The International Monetary Fund (IMF) has recommended that Palau, a western Pacific Ocean island, should concentrate on its plans to enact a comprehensive tax reform bill, which is likely to include the introduction of a value-added tax.

After two years of strong expansion, the IMF expects growth in Palau to have stagnated in the fiscal year 2013, which ended in September, owing to a decline in infrastructure construction and tourism. Nevertheless, growth is projected to increase to 1.75 percent of gross domestic product (GDP) in FY2014, and to up to 2.5 percent over the medium-term, driven by a recovery in the same sectors.

Palau's fiscal deficit is estimated to have remained unchanged at 12.25 percent of GDP in FY2013. Tax revenue continued to rise thanks to increases in tourism-related taxes, higher prices in the tourism industry, and improvement in tax compliance, but current spending was larger than budgeted due to natural disasters.

The current fiscal deficit is projected to narrow by 1.5 percent of GDP in FY2014, as the Government intends to replenish its reserve fund by containing spending and through additional revenue gains that are expected with the adoption of a new customs administration IT system, a recent increase in the tobacco tax, and the recovery of tourism.

However, it is also known that a more substantial fiscal adjustment will be needed to ensure long-term fiscal sustainability, in view of the expiration of Compact of Free Association grants from the United States in FY2024. Revenue collection currently is said to rely too heavily on the "volatile and vulnerable" tourist sector.

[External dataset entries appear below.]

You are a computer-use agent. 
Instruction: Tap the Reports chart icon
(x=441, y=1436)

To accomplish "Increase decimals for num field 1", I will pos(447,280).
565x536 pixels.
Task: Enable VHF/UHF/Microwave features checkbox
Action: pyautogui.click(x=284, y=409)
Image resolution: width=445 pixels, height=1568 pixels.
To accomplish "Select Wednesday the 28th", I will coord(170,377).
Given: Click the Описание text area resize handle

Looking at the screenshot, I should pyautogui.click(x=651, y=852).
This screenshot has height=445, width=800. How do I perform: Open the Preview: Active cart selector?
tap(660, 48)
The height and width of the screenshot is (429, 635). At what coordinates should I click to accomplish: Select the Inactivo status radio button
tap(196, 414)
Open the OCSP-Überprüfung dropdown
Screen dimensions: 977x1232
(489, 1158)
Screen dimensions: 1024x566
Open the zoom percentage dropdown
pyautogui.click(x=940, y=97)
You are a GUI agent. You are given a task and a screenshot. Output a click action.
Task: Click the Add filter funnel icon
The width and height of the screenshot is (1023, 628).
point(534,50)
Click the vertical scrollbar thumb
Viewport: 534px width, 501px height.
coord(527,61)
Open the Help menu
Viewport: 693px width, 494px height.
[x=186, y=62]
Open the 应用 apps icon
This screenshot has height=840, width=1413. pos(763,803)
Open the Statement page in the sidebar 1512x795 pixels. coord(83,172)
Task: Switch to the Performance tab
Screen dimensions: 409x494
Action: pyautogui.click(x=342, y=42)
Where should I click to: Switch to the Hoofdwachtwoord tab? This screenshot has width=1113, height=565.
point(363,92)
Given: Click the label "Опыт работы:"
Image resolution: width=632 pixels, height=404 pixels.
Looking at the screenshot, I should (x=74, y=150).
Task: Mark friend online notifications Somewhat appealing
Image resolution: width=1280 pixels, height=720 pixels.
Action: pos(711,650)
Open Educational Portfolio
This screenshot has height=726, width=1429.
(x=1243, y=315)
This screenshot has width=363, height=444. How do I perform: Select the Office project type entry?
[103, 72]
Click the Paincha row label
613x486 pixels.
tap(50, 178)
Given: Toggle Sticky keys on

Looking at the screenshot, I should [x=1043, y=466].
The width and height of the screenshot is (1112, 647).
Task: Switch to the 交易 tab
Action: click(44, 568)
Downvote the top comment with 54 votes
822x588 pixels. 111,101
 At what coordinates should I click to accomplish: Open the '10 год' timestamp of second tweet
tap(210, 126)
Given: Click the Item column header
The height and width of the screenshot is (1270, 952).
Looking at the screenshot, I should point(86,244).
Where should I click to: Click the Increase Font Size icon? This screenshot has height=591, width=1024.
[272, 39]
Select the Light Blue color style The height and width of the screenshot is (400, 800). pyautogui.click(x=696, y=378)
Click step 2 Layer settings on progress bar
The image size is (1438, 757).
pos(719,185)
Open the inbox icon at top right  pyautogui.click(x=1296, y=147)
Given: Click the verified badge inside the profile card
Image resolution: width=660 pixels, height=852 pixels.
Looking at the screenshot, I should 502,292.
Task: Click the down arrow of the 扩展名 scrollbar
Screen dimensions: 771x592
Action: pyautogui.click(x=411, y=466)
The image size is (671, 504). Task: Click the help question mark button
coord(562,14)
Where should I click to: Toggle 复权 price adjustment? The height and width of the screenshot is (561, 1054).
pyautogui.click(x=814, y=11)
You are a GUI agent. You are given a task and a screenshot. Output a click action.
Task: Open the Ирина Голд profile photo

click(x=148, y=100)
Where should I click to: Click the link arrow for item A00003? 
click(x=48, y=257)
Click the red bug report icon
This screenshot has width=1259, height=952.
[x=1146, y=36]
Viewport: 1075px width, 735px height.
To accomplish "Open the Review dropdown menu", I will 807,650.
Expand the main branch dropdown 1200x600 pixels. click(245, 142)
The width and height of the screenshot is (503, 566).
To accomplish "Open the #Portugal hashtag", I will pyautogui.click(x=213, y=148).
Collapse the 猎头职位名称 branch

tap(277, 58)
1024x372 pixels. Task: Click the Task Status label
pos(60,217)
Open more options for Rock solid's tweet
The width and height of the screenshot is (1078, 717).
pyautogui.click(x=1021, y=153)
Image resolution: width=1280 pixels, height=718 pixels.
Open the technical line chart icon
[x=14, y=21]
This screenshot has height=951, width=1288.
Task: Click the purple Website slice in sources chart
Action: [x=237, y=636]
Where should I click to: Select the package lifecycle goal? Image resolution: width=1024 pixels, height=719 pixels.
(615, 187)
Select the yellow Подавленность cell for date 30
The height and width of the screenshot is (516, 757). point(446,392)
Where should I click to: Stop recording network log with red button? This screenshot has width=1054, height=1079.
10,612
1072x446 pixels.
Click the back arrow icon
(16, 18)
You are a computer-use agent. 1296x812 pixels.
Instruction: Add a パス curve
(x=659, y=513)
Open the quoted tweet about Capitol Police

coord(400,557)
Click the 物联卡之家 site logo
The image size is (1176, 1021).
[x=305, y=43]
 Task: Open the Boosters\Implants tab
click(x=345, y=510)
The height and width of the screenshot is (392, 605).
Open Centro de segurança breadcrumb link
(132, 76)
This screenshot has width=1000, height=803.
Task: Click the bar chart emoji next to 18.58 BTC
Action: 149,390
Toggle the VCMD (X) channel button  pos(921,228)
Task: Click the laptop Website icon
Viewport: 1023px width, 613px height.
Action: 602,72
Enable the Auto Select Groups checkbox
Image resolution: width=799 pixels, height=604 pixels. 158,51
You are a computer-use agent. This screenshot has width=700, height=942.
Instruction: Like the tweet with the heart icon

The IMF has therefore encouraged the Government to build up the country's fiscal buffers, and welcomed its commitment to enact, as soon as possible, a comprehensive tax reform bill, which could promise a significant increase in budgetary resources.

The bill is expected to meet all of the recommendations made by the IMF/Pacific Financial Technical Assistance Centre (PFTAC): to move to cost, insurance, and freight (CIF) valuation of imports for tax purposes; the replacement of the gross revenue tax with a single rate value added tax, with no exemptions except for exports, which could be in place in 2015-16; reduce the wage and salary tax rates for low income households to offset any price increases from the adoption of VAT; and raise the net income tax (NIT) for financial institutions, which will be expanded to all VAT-registered businesses.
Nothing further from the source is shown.